My fourth and final point is that while this photo does open up the discussion around “average”/”plus-size” women’s beauty, it also opens up a space to critique the bodies of women who fall into the size-8-and-below category. One commenter explicitly said, “I would NOT want to look like the chick on the left.” That’s totally fine–I don’t want to look like someone that’s not me either–but the implication is that she looks sickly, she’s unattractive, she’s anorexic, she’s not a “real” woman because “real women have curves” or whatever. I am not trying to suggest here that the positive body image movement (or whatever you want to call it) is like “reverse fat shaming” or anything ridiculous like that. That would be like claiming that because I’m a Hanson fan I understand what it’s like to be the victim of homophobia because when I “come out” to people as a Hanson fan I am usually openly criticized for my preferences and asked a bunch of silly questions about why I like them and whether or not I’m sure I like them and that it’s not just some side effect of a childhood trauma that has made me incapable of maturing past Hanson fandom. (I have to admit, I went to a Hanson concert in Toronto recently–but creative analogy, right?) Queer-identified people are faced with systemic oppression and homophobia, whereas Hanson fans are ridiculed but it has no lasting impact on their lives nor do it inhibit their access to any aspect of daily life. Similarly, fat women are faced with a lovely combination of fat-shaming and misogyny, whereas thin women have a lot of thin privilege, and when other women criticize them or call them “anorexic” or tell them to “eat a burger,” it may hurt, but it does not limit their access to, well, anything, really. Being too small to shop in “plus-size” stores is not a systemic issue. However, it is still problematic to open up a space where insulting thin women for being thin is acceptable and it is highly problematic to suggest that any woman is not a “real” woman. For more on this topic, go here and read Kate Bartolotta’s take on this (she actually looks at another hugely problematic photo that’s been circulating around Facebook lately and that more explicitly insults skinny women). And I’m serious. Go read it. I just spent like 15 minutes looking through my browser history to find that link.

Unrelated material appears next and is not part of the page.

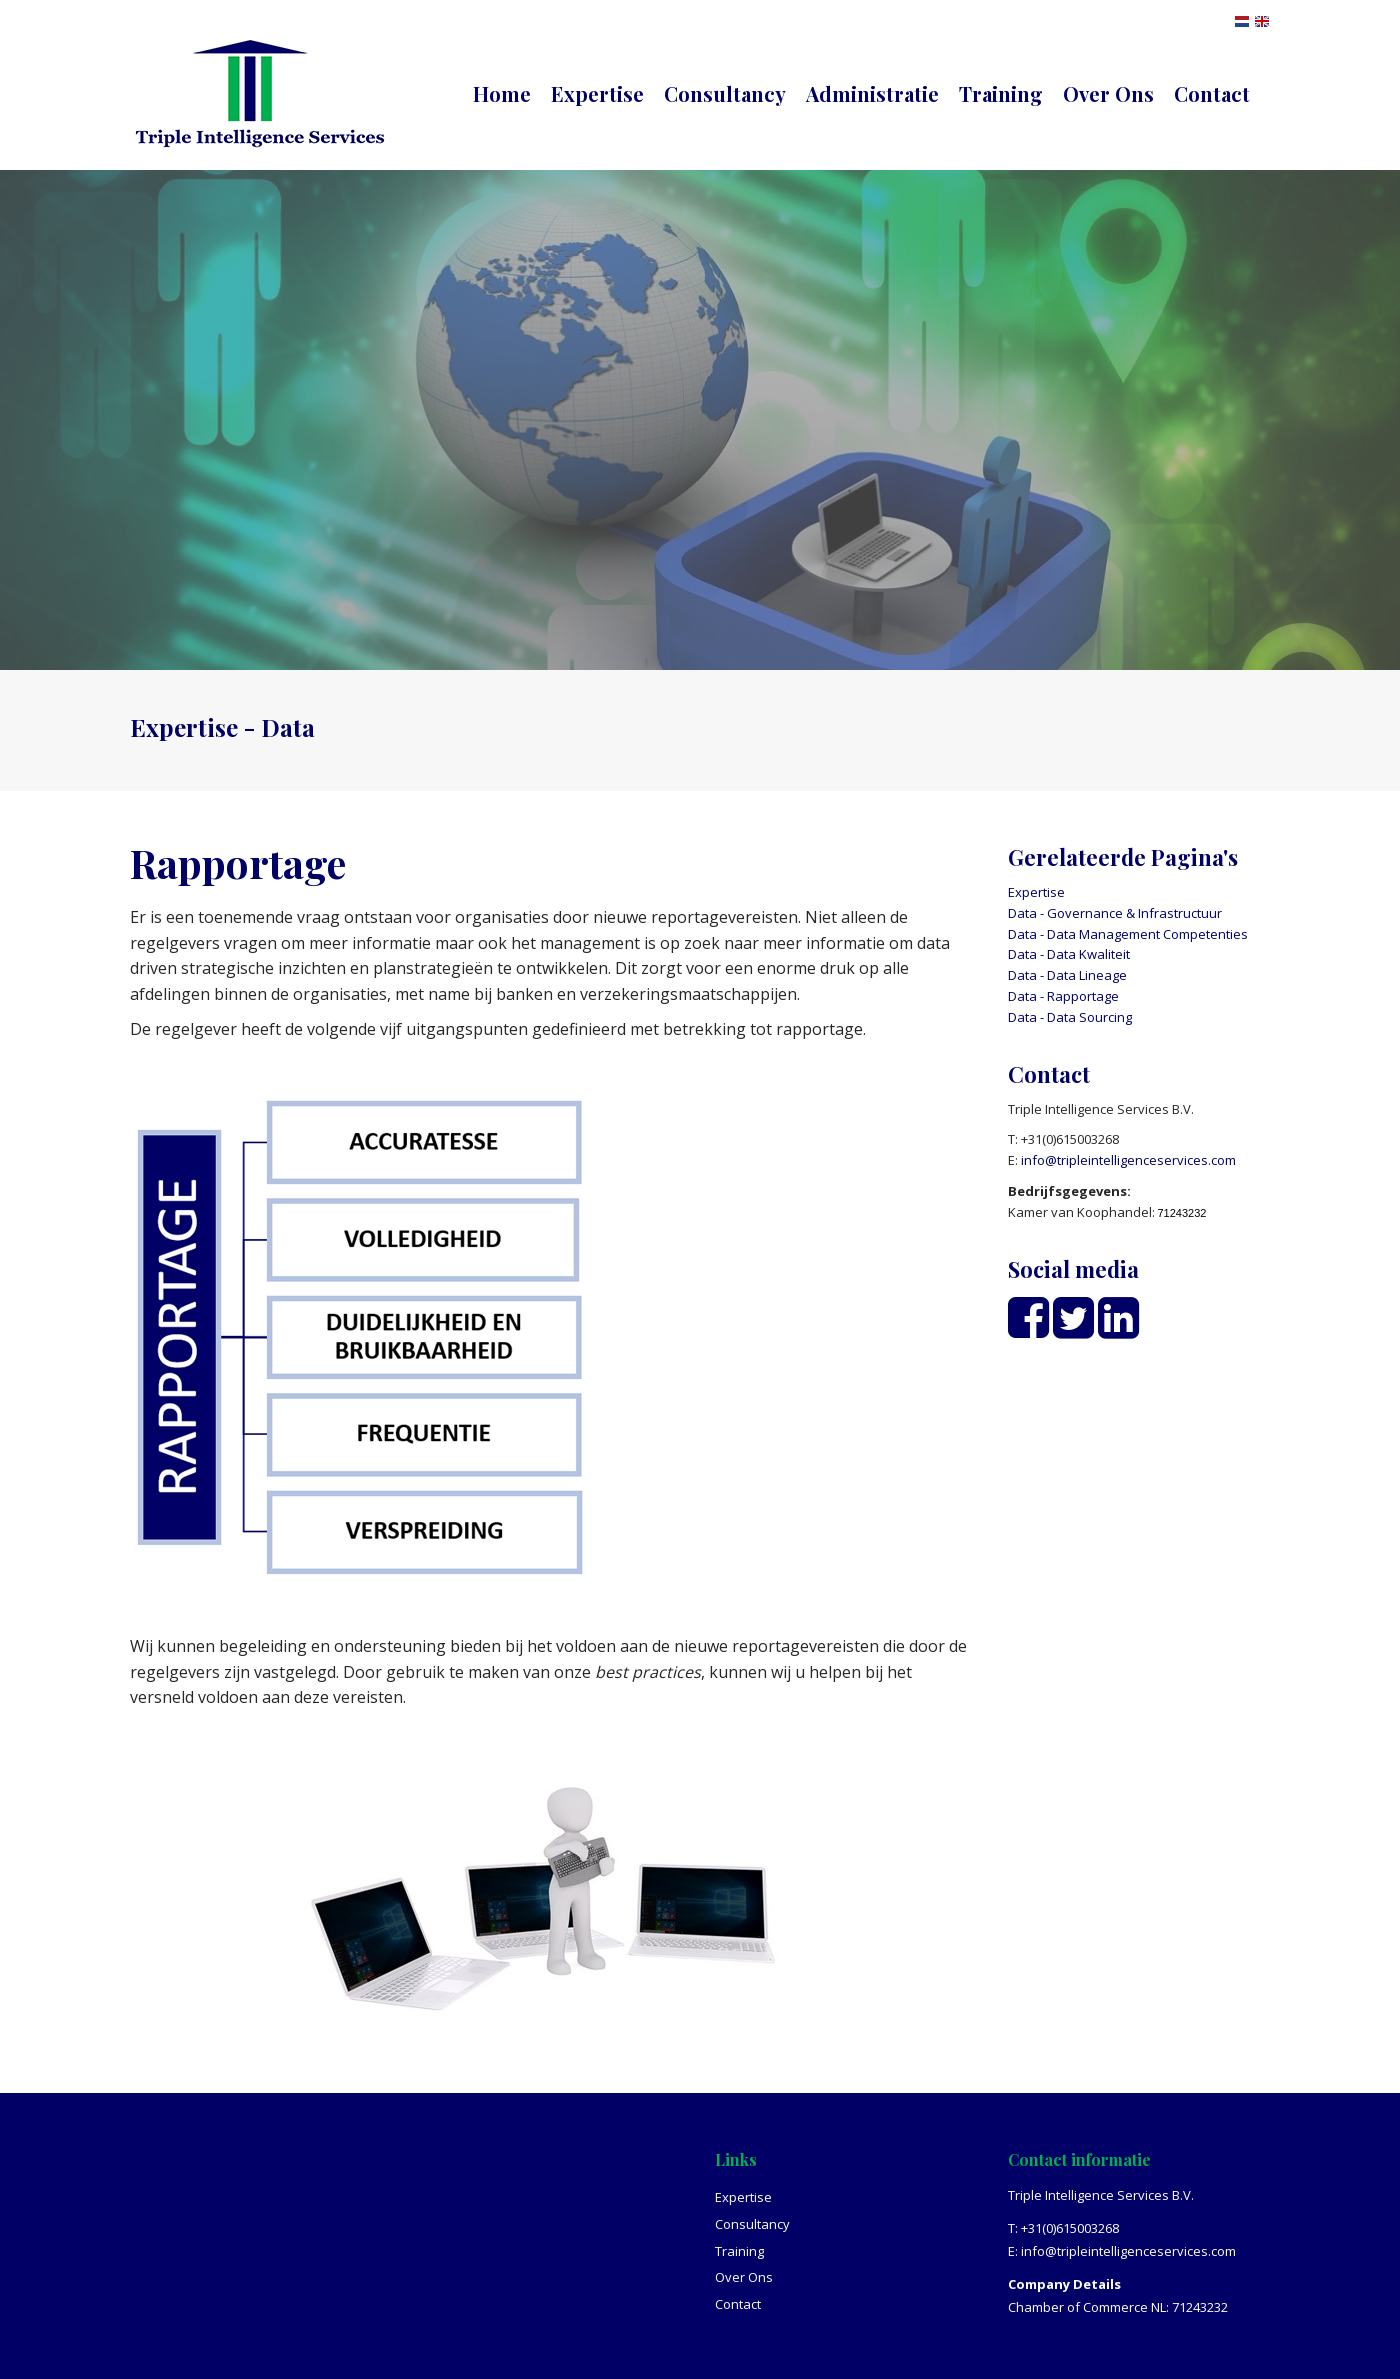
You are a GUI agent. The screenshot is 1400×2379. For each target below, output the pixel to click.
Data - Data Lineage (1067, 975)
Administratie (872, 93)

Anyway, this photo should NOT be used as an excuse to tell any woman that she is not real or that her body is somehow offending those attempting to cultivate positive body image. A woman’s confidence in her own body should not come about comparatively–whether it’s comparing her body to the national average, to what men deem fuckable, or to what other women’s bodies look like. And keep in mind what I said earlier–all of the women in this photo fit OTHER standards of beauty. The woman on the left is conventionally attractive in ways that other skinny/thin women are not. Also, she is quite tall, so she is much thinner than most women who fit into the size 4 to 8 category (I doubt this was an accident–the taller she is, the skinnier and more “sickly” a size 4 to 8 looks). Not that I am suggesting that this is a problem–she is beautiful. The message is not.